Fogo Island is making strides in promoting ocean sustainability, with its New Ocean Ethic plan now in its sixth year.
Created in 2008, New Ocean Ethic is a series of projects that explores new ways to care for the health of the ocean and protect the welfare of those whose lives are linked to the sea. It is a component of the Shorefast Foundation, a charity that aims to revitalize Fogo Island by turning it into a world-leading geotourism destination.
“The biggest asset that Fogo Island has is the ocean,” said Gordon Slade, chairman and ocean adviser for the Shorefast Foundation.
“We know that the health of the ocean is in peril in certain places. The question becomes, what can we do at a community level? People look at it and say, ‘Well, it’s so big. What can I do?’ Well, everyone can do something, and if everybody did something, something good would happen. And that’s the philosophy behind all of this.”

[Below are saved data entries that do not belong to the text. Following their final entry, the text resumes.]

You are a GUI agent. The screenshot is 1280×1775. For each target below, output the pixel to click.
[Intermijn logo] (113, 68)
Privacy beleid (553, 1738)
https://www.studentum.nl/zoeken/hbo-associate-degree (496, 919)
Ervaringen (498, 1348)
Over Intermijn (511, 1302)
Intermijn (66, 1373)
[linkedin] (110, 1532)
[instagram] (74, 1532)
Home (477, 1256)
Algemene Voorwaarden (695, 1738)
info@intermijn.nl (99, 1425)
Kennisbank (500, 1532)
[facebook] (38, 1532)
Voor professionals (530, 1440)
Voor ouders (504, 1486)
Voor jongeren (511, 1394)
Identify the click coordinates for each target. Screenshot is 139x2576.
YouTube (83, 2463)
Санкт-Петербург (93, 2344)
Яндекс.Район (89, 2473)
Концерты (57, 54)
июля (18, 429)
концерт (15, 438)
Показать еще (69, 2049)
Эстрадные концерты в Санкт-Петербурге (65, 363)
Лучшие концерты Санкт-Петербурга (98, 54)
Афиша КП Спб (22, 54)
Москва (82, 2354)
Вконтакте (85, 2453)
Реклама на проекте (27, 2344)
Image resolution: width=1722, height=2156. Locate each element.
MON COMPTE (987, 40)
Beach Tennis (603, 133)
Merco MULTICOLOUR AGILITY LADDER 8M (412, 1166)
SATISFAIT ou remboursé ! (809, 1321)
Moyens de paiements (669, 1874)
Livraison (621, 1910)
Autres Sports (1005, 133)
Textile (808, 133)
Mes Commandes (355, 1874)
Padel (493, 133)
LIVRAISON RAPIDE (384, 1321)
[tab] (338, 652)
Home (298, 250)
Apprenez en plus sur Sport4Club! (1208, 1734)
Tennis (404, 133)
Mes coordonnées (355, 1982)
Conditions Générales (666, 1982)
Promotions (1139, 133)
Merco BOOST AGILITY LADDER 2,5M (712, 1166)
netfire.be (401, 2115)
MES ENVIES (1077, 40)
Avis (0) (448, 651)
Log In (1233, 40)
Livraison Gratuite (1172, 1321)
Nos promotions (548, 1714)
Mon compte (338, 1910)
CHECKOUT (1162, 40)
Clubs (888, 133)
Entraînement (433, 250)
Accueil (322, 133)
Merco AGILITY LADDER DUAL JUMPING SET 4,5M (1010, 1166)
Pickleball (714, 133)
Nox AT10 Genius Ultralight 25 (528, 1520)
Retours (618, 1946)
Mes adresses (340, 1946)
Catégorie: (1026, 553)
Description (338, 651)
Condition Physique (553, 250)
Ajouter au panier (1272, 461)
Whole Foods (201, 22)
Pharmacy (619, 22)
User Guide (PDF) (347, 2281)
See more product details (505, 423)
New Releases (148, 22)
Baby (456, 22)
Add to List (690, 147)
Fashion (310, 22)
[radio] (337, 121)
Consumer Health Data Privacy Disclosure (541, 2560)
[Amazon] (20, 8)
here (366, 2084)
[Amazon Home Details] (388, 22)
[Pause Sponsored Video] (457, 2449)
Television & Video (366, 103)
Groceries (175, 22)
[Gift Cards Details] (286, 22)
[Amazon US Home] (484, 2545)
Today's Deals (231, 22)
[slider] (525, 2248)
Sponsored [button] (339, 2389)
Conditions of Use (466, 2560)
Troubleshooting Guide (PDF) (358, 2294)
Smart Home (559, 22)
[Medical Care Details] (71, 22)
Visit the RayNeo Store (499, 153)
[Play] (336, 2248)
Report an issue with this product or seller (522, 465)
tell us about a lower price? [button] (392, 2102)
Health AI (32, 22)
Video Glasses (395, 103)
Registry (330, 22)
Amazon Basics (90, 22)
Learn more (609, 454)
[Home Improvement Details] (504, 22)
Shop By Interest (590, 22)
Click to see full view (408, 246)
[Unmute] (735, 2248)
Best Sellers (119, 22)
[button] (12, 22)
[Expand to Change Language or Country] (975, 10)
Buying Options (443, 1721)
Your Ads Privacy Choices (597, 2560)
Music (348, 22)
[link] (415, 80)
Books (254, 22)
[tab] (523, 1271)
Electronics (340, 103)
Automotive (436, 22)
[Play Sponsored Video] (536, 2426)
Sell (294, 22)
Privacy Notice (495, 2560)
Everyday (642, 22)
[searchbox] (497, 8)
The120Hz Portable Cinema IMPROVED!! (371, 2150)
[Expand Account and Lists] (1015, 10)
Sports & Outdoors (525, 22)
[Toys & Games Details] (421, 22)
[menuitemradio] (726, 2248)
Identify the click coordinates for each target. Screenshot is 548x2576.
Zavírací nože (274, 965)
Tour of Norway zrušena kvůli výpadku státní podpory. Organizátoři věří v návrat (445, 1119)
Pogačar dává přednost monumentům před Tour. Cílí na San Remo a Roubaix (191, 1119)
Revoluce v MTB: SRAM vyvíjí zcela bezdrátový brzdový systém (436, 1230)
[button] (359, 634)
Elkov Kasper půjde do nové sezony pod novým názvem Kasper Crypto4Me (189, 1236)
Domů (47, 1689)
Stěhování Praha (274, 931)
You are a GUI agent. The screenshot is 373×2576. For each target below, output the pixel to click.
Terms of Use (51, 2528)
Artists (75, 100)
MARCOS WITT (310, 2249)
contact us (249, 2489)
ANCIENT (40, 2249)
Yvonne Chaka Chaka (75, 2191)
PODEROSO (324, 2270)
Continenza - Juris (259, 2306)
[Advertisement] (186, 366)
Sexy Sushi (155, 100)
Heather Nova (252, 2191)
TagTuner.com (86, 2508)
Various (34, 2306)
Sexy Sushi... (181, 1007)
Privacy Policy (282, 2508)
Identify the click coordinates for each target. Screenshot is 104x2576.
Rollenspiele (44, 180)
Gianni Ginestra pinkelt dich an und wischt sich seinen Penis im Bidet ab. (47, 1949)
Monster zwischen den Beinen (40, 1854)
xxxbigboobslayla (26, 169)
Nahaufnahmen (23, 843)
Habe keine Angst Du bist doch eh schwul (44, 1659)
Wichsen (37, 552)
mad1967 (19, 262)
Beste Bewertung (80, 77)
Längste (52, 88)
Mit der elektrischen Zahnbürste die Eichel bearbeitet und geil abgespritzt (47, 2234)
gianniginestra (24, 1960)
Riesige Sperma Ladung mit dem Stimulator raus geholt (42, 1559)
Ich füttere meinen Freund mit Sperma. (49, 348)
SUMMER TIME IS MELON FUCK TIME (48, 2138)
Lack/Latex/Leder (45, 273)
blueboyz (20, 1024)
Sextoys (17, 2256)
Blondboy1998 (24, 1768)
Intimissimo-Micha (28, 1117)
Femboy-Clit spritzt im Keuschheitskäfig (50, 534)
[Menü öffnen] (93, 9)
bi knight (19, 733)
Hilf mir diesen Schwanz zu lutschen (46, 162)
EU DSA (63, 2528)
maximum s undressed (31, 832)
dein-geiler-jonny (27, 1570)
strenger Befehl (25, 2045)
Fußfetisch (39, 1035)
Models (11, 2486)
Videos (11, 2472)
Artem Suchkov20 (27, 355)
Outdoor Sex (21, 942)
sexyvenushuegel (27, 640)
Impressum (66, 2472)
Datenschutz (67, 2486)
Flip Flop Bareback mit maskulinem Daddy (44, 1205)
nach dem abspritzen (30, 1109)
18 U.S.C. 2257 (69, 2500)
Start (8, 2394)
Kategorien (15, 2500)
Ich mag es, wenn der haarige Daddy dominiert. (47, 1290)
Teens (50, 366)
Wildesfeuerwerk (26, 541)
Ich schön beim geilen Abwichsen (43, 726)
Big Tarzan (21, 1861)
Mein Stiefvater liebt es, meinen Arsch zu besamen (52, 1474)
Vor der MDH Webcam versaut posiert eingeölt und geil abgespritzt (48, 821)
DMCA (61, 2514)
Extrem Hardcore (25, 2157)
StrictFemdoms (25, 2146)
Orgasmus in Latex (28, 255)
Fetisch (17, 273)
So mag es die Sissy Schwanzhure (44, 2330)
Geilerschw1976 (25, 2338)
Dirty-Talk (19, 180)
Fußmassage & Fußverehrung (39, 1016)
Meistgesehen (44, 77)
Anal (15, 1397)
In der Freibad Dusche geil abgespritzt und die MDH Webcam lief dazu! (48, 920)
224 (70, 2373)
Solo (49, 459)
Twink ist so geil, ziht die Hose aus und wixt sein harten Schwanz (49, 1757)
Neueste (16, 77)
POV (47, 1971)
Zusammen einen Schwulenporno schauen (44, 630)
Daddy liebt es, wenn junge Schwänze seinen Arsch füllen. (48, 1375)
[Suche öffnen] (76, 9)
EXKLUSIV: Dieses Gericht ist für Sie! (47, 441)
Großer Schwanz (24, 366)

The New Ocean Ethic has 11 main objectives, including creating a Fogo Island Ocean Atlas, opening an Ocean Literacy Centre, collecting cultural stories and songs about the sea, and developing a national ocean lecture series.
One component of the initiative is cod potting — a method for harvesting cod that produces a high-quality product with a low environmental impact. Instead of trawling a net across the ocean floor, causing damage to the ocean bottom and unnecessarily capturing other fish species, cod pots — large, baited mesh cages — are placed on the bottom of the ocean.
While cod become trapped in the cage, smaller fish can swim out through the mesh. The cod are then brought out of the ocean alive, and anything that is not cod can be released back into the water.
“It is the best way to get the best quality of fish, and also the best way to sustain the ecosystem for future generations,” said Slade.
Five fishermen in Fogo Island currently use the cod-potting method, although Slade says he hopes more will follow in the coming years. Several upscale restaurants now exclusively purchase cod caught with this method, including Bacalao Restaurant, Blue on Water and the Sheraton Hotel.
“People today, chefs in restaurants, in particular, are much more interested and knowledgeable in where the fish is coming from,” said Slade.
“So the cod we produce in the cod pot, you know exactly where it’s coming from, you know exactly who caught it, you know exactly how it’s handled.”
Citizen science is another critical part of New Ocean Ethic.
That project encourages community-wide information collection and sharing, especially among local fishers.
“There’s a view round that only the scientists are the ones that collect data of any value, and that’s not true. Fishermen, when they’re going out on their daily activity, they observe all sorts of things,” said Slade.
“Citizen science is collecting all of that data and that’s going to go into a databank.”
One of the new initiatives for 2014 is eliminating the use of plastic shopping bags and continuing a beach cleanup project that began in 2013.
“The No. 1 thing this project promotes is a greater understanding of the oceans themselves so people can take greater responsibility,” said Slade.
“Everybody has a role to play, and what I’m hoping is that over time, people will see on Fogo island that the people themselves don’t need all this regulation. They understand the value of the species, they understand the ocean, and therefore they’ll do a lot more themselves. That’s the way it should be.”
Slade hopes Fogo Island will become a model for communities around the world.
“I hope at the end of the day that Fogo Island and Change Islands will be seen as places in the world that are doing something different and are taking a greater role in responsibility for their inshore fishing grounds.”